I started training over 5 hours ago (112 concatenated 3D-MR/CT images as training and 25 concatenated 3D-MR/CT images as validation) and it’s not even through the first of 50 epochs.

One guess is that Spyder is not using the available 32 processor cores and/or not using the Quadro GV100 32 GB GPU. I also have 512 GB of RAM at my disposal.

The only thing I did in the Python code regarding multiprocessing is to set use_multiprocessing=True.

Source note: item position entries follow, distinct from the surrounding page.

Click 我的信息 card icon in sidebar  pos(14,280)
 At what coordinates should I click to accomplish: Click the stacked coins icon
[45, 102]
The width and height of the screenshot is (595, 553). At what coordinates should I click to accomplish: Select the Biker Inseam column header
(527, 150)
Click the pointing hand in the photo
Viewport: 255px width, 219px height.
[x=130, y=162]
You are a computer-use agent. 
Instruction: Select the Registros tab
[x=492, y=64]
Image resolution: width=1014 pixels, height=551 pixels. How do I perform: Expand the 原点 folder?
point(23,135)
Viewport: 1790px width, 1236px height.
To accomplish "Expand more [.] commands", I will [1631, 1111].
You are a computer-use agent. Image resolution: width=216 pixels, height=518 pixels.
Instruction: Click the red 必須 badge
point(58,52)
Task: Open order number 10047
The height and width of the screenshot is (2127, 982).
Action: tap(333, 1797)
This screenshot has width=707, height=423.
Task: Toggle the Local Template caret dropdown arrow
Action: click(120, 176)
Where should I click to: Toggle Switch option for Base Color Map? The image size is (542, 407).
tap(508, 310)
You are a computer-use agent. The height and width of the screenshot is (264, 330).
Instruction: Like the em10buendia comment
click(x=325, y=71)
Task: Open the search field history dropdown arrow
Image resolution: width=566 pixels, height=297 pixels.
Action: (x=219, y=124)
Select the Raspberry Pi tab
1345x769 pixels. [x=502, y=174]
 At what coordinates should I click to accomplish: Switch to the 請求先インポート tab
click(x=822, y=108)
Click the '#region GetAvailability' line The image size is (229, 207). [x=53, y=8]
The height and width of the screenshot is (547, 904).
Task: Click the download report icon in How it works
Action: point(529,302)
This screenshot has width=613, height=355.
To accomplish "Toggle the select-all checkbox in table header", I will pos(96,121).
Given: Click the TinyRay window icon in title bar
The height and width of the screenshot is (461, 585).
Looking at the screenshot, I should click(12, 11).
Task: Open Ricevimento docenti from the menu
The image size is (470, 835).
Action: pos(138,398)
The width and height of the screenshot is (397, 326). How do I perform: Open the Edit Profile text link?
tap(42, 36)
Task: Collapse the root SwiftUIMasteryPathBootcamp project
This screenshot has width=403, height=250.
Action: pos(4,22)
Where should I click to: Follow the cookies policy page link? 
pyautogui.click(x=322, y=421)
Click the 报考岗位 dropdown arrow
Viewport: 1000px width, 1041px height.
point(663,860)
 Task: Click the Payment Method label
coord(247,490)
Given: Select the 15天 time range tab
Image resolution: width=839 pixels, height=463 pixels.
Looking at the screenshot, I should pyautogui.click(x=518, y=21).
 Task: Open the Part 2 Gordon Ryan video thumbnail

Thanks in advance for ANY support!

Renu_Patel · October 26, 2023, 11:19am

Hi @Firestone

Welcome to the TensorFlow Forum!

Could you please share the complete standalone code along with the sample dataset(if it is shareable) to replicate the error and understand the issues?

As you mentioned, the model is not recognising GPU. Please verify that you have followed all the steps mentioned in this link for GPU setup as per your system OS and installed TensorFlow version and make sure you are selecting the same virtual environment in Spyder to run the code.